# Piratage Mac avec adresse IP



## xiaxia (23 Mars 2009)

J'ai quelques suspiçions sur le fait que quelqu'un pourrait accéder à mon mac à distance sans que je m'en aperçoive.
Est-il possible que quelqu'un disposant de mon adresse IP uniquement puisse pirater mon mac et espionner (voire pire évidemment) ?
Serait-ce possible à partir d'un PC et/ou d'un autre mac ?

Surtout comment puis-je être sûre que mon mac est protégé de ce genre d'attaque ?

Autant les PC sont pour moi des sources infinies de piratages et cibles de virus et malvaillances en tous genres, autant pour les mac ont pour moi toujours été des forteresses quasi inviolables 
Mais j'avoue que maintenant j'ai un doute !


----------



## macaccro (23 Mars 2009)

Bonjour,
Regardez dans les préférences système -> partage et si vous êtes sous Leopard désactivez le partage d'écran, si vous êtes sous Tiger désactivez Apple remote desktop.


----------



## xiaxia (23 Mars 2009)

**CONSIGNES DE L'EXERCICE:**
a) Dans le fil sur le piratage d'un Mac, la réponse de macaccro ne désigne pas la même option à désactiver pour tout le monde. Expliquez pourquoi, en une à trois phrases.
b) Recopiez fidèlement le passage du fil sur le piratage d'un Mac qui s'ouvre sur les mots contenant « Surtout comment puis-je » et se termine par « macaccro (23 Mars 2009) ».

Entrées de données enregistrées

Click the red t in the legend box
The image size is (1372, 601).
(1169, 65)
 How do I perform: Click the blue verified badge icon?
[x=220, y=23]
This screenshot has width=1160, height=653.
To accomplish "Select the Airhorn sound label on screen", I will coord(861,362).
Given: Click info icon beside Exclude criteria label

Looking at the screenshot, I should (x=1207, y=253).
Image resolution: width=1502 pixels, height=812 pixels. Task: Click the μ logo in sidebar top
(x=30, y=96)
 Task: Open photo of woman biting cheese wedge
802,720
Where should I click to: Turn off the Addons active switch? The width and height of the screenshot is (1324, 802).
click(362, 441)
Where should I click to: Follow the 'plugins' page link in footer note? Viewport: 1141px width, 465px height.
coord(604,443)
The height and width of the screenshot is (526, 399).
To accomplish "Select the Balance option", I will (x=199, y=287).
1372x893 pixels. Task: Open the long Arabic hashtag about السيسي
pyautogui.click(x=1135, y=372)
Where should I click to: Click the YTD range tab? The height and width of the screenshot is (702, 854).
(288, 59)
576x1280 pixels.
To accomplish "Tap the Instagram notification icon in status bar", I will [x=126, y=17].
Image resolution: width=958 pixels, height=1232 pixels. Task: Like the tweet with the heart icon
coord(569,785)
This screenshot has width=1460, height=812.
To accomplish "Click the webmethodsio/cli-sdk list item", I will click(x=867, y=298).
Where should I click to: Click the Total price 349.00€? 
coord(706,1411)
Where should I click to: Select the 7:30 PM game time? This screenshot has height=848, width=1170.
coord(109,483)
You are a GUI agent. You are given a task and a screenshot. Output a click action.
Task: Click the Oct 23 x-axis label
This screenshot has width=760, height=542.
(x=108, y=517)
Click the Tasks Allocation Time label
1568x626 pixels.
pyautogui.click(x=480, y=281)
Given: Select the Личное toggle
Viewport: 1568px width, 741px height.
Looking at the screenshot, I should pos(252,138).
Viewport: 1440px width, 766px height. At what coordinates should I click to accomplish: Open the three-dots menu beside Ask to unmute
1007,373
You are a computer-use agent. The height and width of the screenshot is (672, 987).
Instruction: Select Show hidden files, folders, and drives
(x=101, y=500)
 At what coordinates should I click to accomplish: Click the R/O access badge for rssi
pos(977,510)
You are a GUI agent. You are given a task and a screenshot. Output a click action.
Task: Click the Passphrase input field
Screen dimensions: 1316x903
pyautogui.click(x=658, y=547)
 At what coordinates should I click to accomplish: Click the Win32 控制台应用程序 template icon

**RÉPONSES DANS L'ORDRE:**
a) L'option à désactiver dépend de la version du système. Sous Leopard, il faut désactiver le partage d'écran, et sous Tiger, Apple remote desktop, dans les deux cas depuis les préférences système, rubrique partage.

b)
Surtout comment puis-je être sûre que mon mac est protégé de ce genre d'attaque ?

Autant les PC sont pour moi des sources infinies de piratages et cibles de virus et malvaillances en tous genres, autant pour les mac ont pour moi toujours été des forteresses quasi inviolables 
Mais j'avoue que maintenant j'ai un doute !


----------



## macaccro (23 Mars 2009)